Membumikan CSA: belajar dari sawah, ladang dan kebun

CSA sebaiknya tidak dipahami sebagai seperangkat teknologi canggih, melainkan sebagai cara berpikir dan bertindak yang lentur, adaptif, dan berakar pada konteks lokal. Kenyataannya, petani telah lama menjadi aktor utama dalam menghadapi ketidakpastian iklim. Mereka menghadapinya bukan dengan sensor digital, tetapi dengan sensitivitas ekologis dan rekam jejak pengalaman yang teruji waktu. Ketika musim tak menentu datang lebih awal atau hujan tertunda lebih lama, petani tak menunggu instruksi dari pusat. Mereka membaca alam, menyesuaikan pola budidaya, mengganti varietas, dan kadang mengambil risiko menanam tanpa jaminan panen.

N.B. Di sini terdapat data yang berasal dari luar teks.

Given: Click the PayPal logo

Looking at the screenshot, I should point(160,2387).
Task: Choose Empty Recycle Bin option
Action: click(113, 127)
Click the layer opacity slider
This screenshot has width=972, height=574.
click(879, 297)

CSA perlu disusun dari bawah, dimulai dengan mendengarkan. Program adaptasi lebih relevan bila diawali dengan pertanyaan sederhana: bagaimana petani memahami perubahan iklim di wilayah mereka? Apa strategi lokal yang selama ini mereka gunakan untuk bertahan? Apa tantangan yang mereka rasakan, dan apa harapan mereka ke depan? Beberapa inisiatif di Indonesia mulai menunjukkan arah ini. Di sejumlah wilayah, petani bersama komunitas dan sumberdaya mereka sendiri, telah menyusun kalender tanam partisipatif, membangun sistem peringatan dini berbasis lokal, dan melakukan pemetaan kerentanan. Pendekatan seperti ini bukan hanya efektif secara teknis, tapi juga membangun rasa kepemilikan, memperkuat relasi sosial, dan mendorong transformasi dari dalam.

Membumikan CSA tidak hanya menjawab perubahan suhu dan curah hujan, tapi juga menjawab krisis keadilan: siapa yang diberi ruang untuk menentukan masa depan pertanian, dan siapa yang selama ini dimarjinalkan. Membumikan CSA berarti menggeser pusat gravitasi pengetahuan, dari laboratorium ke sawah, ladang dan kebun, dari teori ke praktik, dari intervensi ke partisipasi.

Pada akhirnya, kita perlu merombak prespektif terhadap siapa yang dianggap tahu, siapa yang berhak bicara, dan siapa yang memegang kendali atas perubahan. Prespektif ini akan membuat CSA lebih dari sekadar proyek teknokratik. Sistem pertanian yang berkelanjutan dan tangguh iklim harus berfondasi pada keadilan. Ini bisa dicapai jika petani ditempatkan sebagai subjek penuh, pemilik pengetahuan, pengambil keputusan, sekaligus penggagas inovasi.

CSA yang adil dan emansipatoris tidak menutup diri pada teknologi, melainkan   mampu membuka ruang dialog antara teknologi modern dan pengetahuan lokal. CSA mampu menciptakan ruang kolaborasi saling belajar antara petani, akademisi, peneliti, pengambil kebijakan.

CSA versi ini menolak dikotomi lama antara tradisional dan modern. Ukuran keberhasilan bukanlah seberapa canggih alat yang digunakan, tapi seberapa mampu sistem tersebut dapat memperkuat daya hidup petani, menjaga keberlanjutan, dan menciptakan ruang bagi generasi berikutnya untuk tetap bertani. Keberanian untuk mendefinisikan ulang “kecerdasan” dan “kemajuan” adalah langkah penting. Bukan agar petani mengikuti CSA, tapi agar CSA benar-benar lahir dari tanah, dari tubuh-tubuh yang sehari-hari menyentuh lumpur, dan dari suara-suara yang selama ini hanya bergema di pinggir.